Questa non è inclusione ma ulteriore separazione. Questa non è inclusione ma ulteriore emarginazione.
A questo punto noi vi chiediamo di fare in modo che il decreto non sia semplicemente emendato ma riscritto, seguendo le indicazioni delle associazioni che la FISH (Federazione Italiana Superamento Handicap) ha raccolto nella memoria che vi è stata presentata.

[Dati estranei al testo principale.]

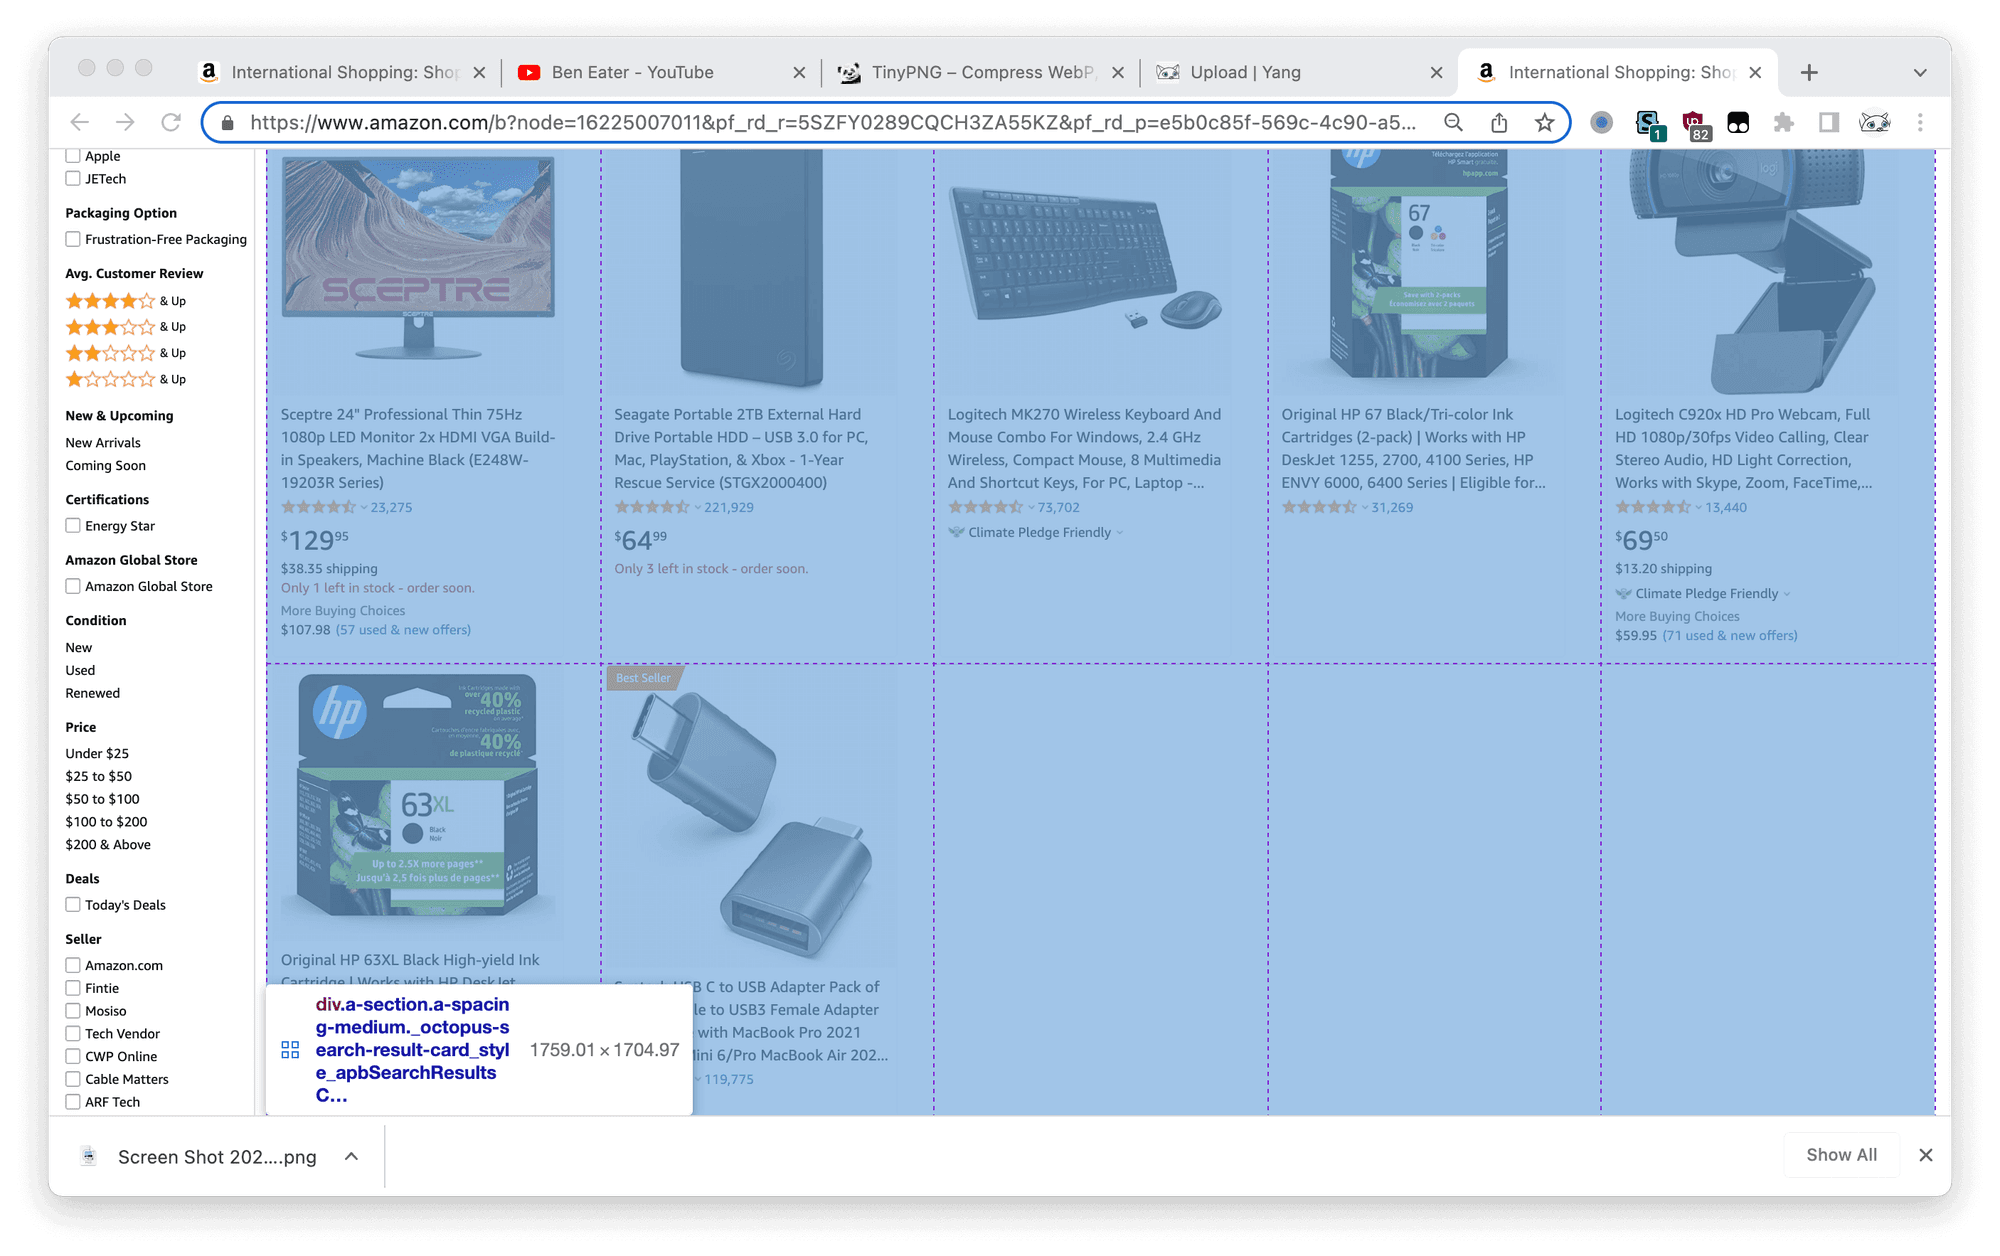Switch to the Ben Eater YouTube tab

coord(632,72)
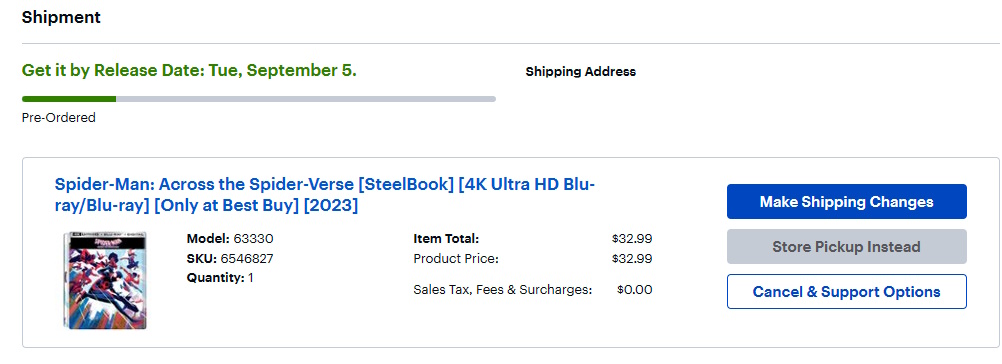
Task: Open Cancel & Support Options
Action: (x=847, y=292)
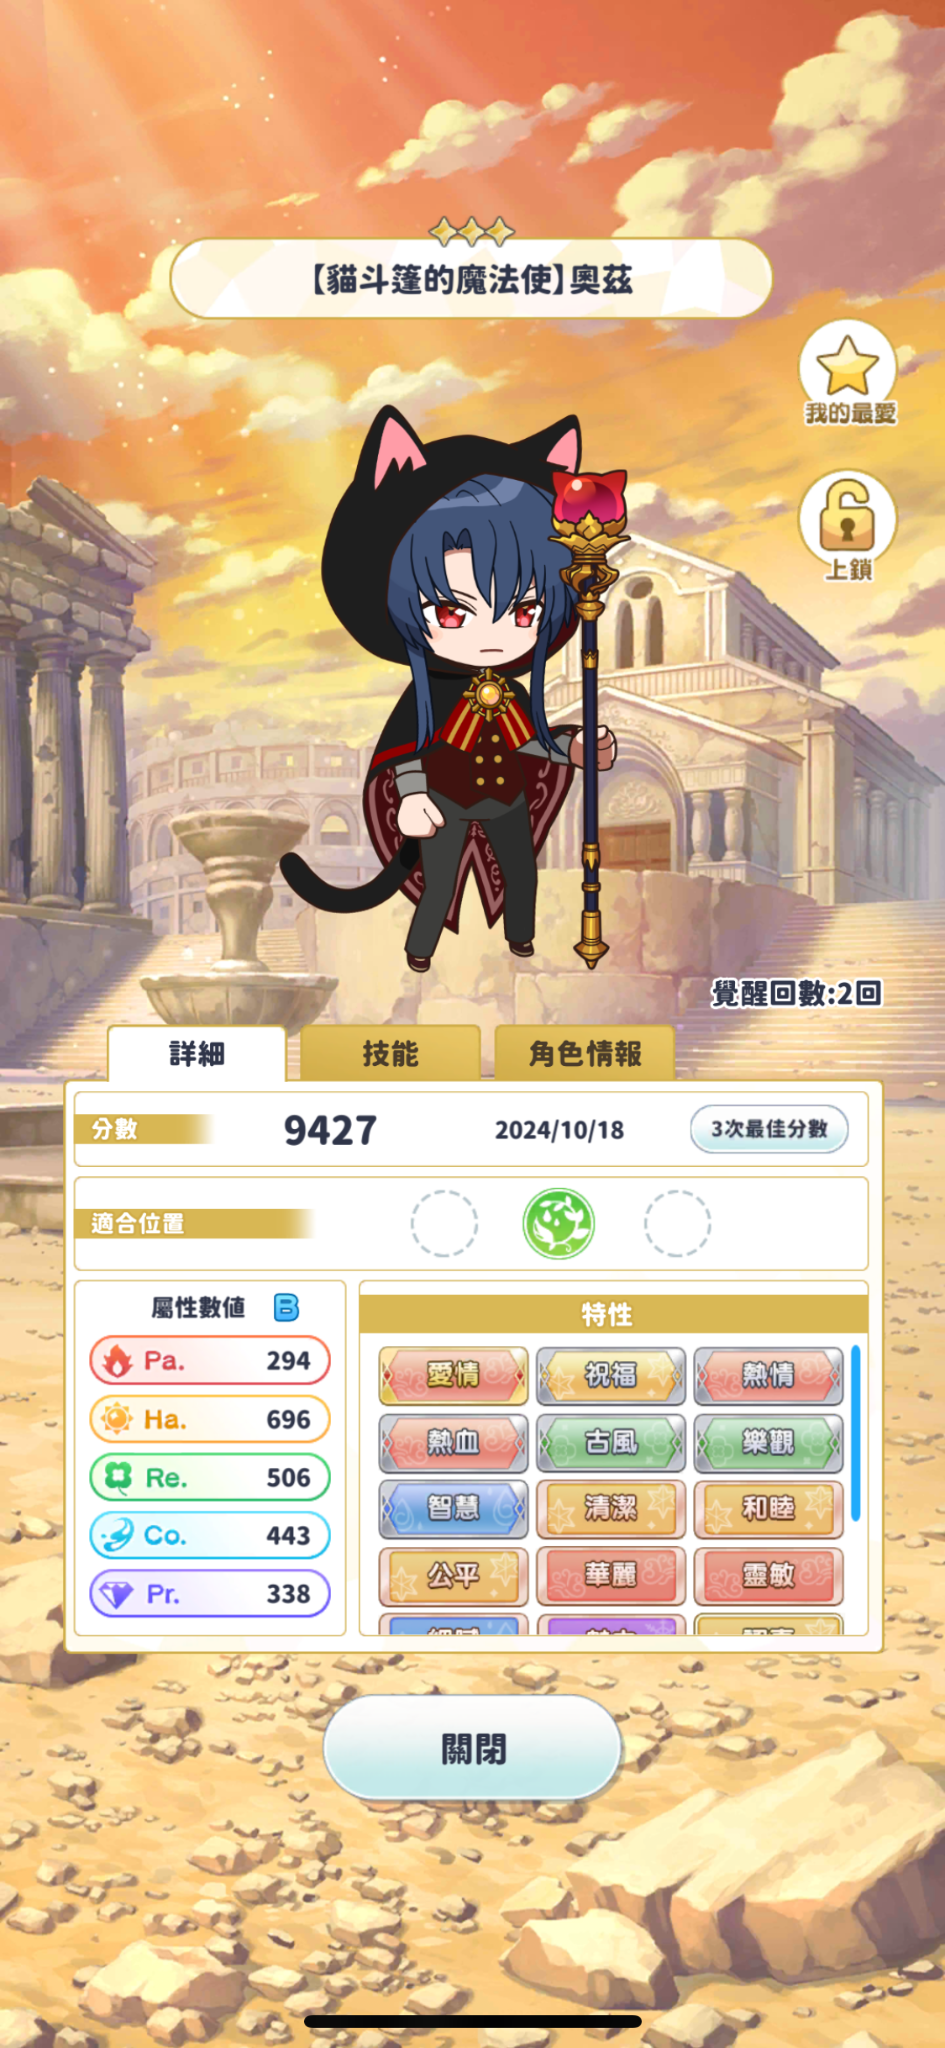This screenshot has height=2048, width=945.
Task: Click the blue trait list scrollbar
Action: pos(856,1434)

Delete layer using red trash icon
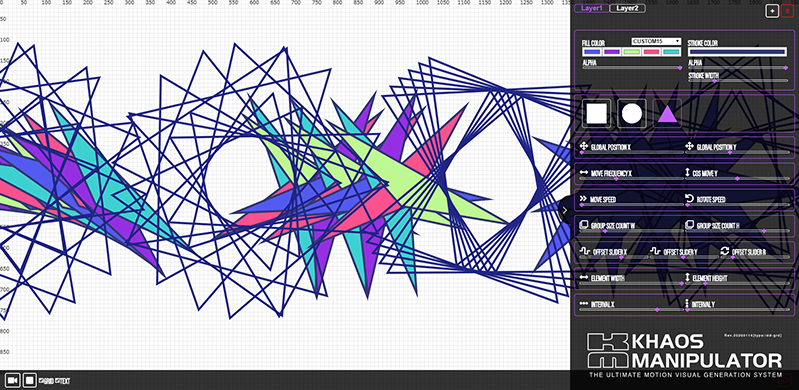[787, 11]
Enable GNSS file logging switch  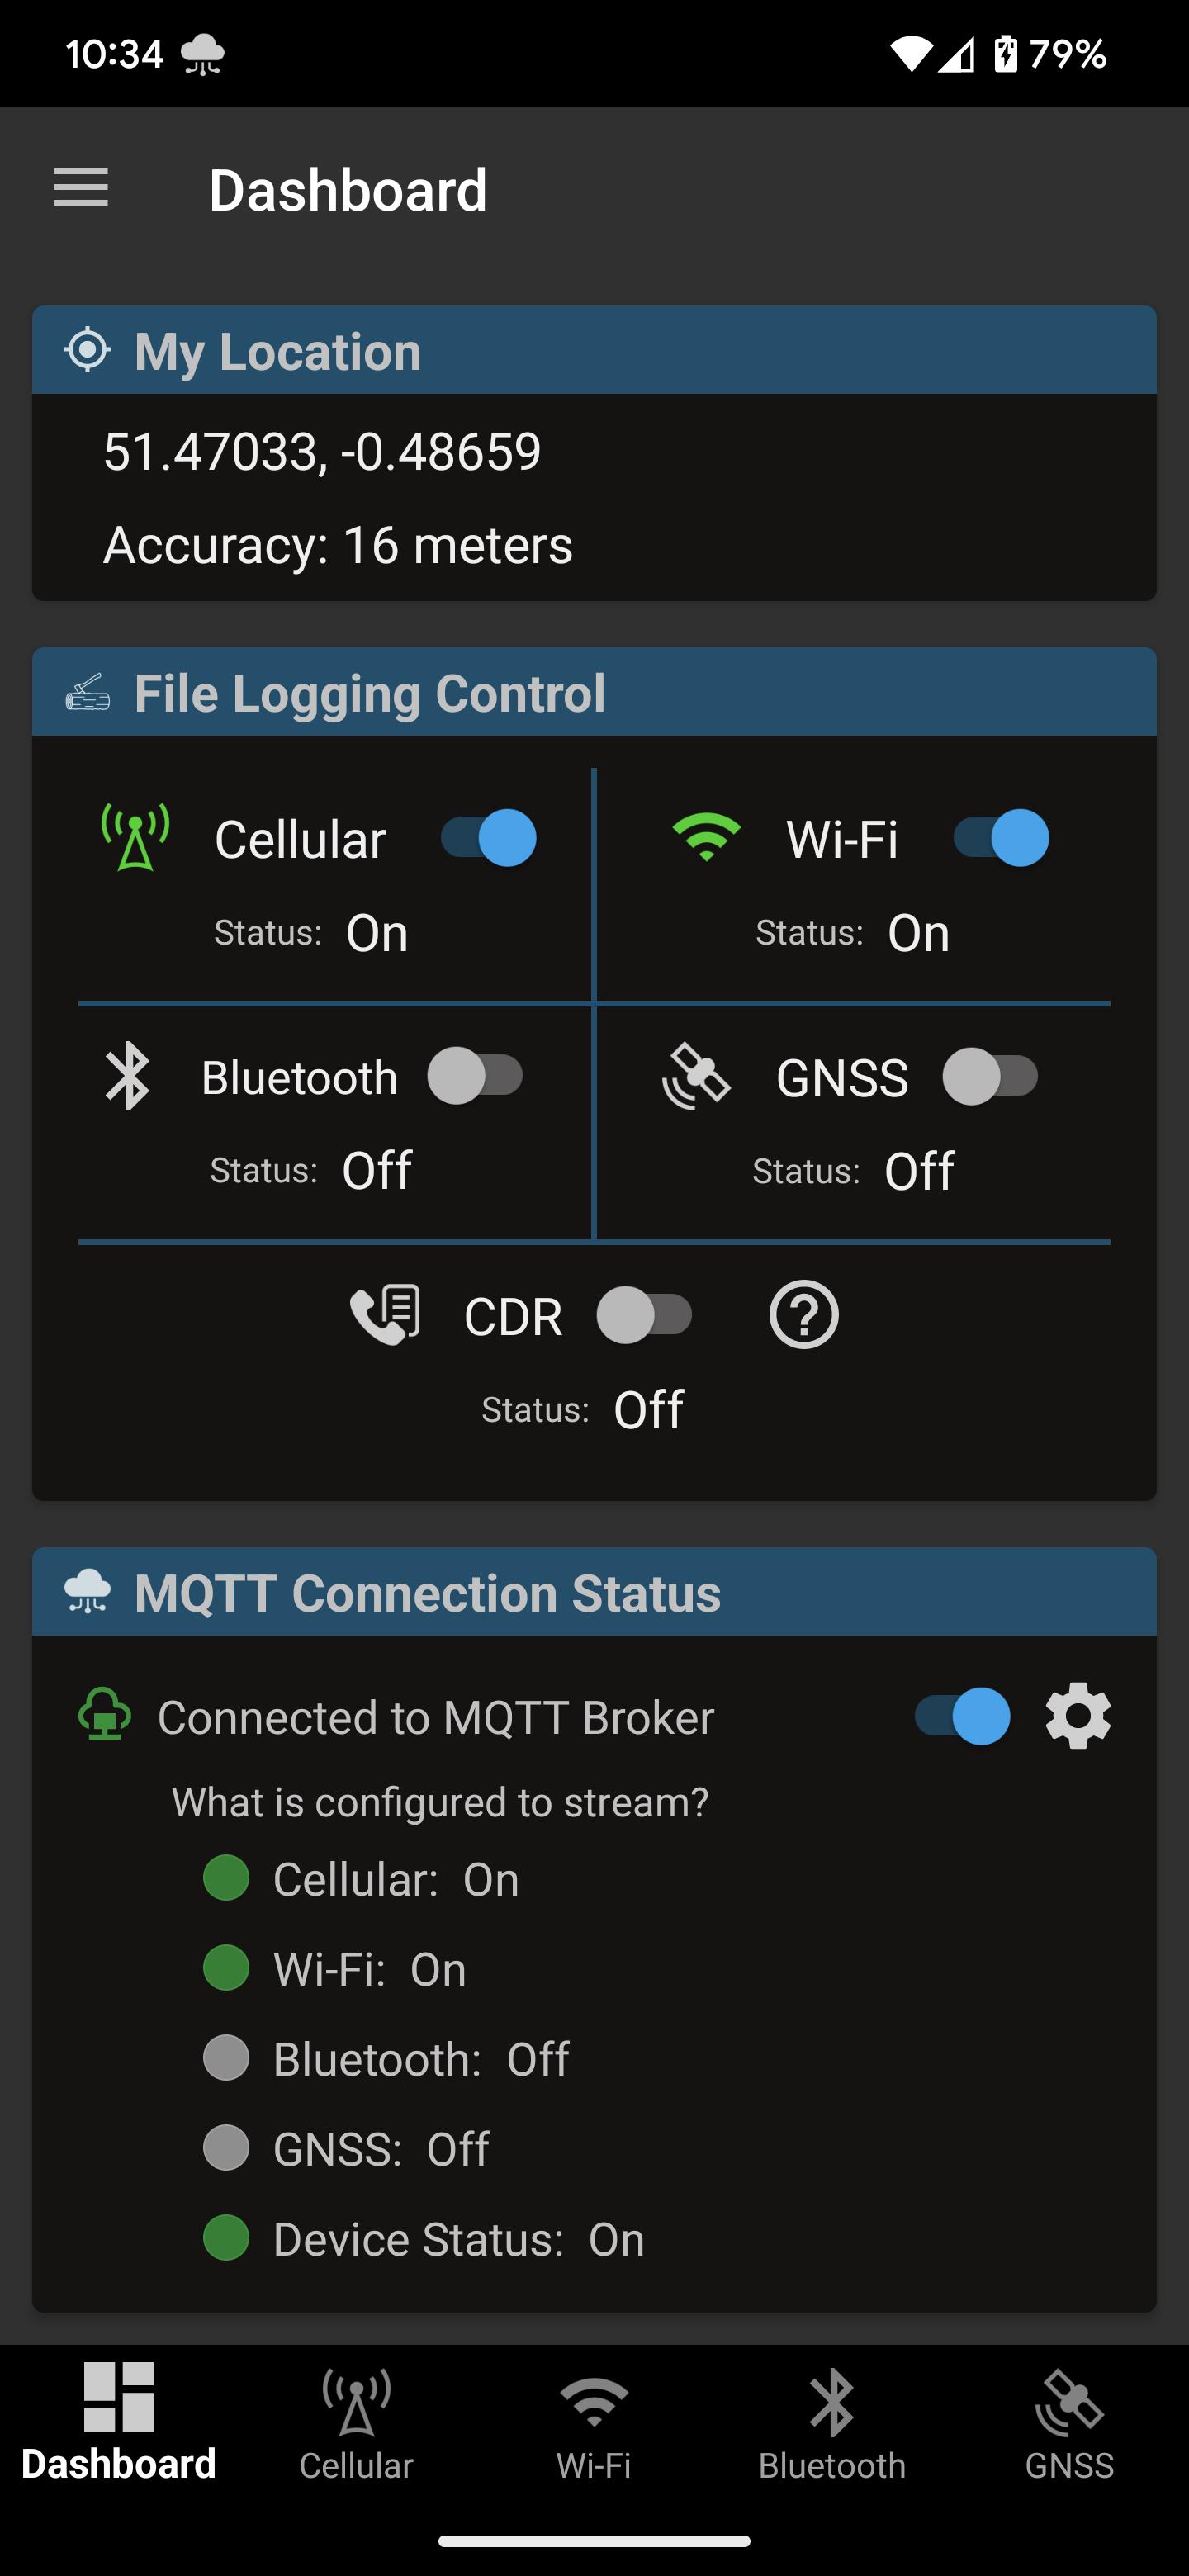click(990, 1077)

Se non vi fosse possibile far rispettare i diritti dei bambini e ragazzi con disabilità, allora, restituiteci almeno le parole che ci sono state rubate: togliete i riferimenti all'articolo 3 della Costituzione, alla Legge 104 e alla Legge 328, all'ICF e soprattutto alla Convenzione ONU sui diritti delle persone con disabilità e dichiarate, sinceramente, l'intenzione dello Stato Italiano di mettere in secondo piano i diritti dei nostri bambini e ragazzi rispetto alle esigenze di bilancio. E noi, semplicemente, vi ricorderemo, utilizzando le parole della Corte Costituzionale, che «è la garanzia dei diritti incomprimibili ad incidere sul bilancio, e non l'equilibrio di questo a condizionarne la doverosa erogazione.» (Corte Costituzionale, Sentenza 275, Anno 2016).